--- WORK ITEM ---
Reproduce exactly, from the line containing "Given: Select Keyword Search in the sidebar", every line down to the end of the data below.

Records from a collection
★ ★ ★ ★
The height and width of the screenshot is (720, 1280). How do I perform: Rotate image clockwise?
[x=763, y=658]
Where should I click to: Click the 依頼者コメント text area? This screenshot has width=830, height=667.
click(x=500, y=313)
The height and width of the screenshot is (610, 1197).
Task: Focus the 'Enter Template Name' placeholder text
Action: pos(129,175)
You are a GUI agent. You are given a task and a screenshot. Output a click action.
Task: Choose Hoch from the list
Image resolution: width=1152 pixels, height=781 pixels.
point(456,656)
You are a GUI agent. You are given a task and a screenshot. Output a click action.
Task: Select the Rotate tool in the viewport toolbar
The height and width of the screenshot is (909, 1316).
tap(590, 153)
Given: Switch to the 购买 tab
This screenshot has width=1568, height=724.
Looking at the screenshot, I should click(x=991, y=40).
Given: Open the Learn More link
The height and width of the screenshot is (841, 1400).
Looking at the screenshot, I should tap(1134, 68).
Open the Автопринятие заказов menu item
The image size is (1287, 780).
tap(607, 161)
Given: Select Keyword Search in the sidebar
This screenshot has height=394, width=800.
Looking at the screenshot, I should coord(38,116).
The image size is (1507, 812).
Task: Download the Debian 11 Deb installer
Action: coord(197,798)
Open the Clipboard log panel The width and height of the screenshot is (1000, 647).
★ ★ ★ ★
--- EXERCISE OUTPUT ---
Given: Select Keyword Search in the sidebar
This screenshot has height=394, width=800.
Looking at the screenshot, I should coord(38,116).
The image size is (1507, 812).
Task: Download the Debian 11 Deb installer
Action: coord(197,798)
Open the Clipboard log panel The width and height of the screenshot is (1000, 647).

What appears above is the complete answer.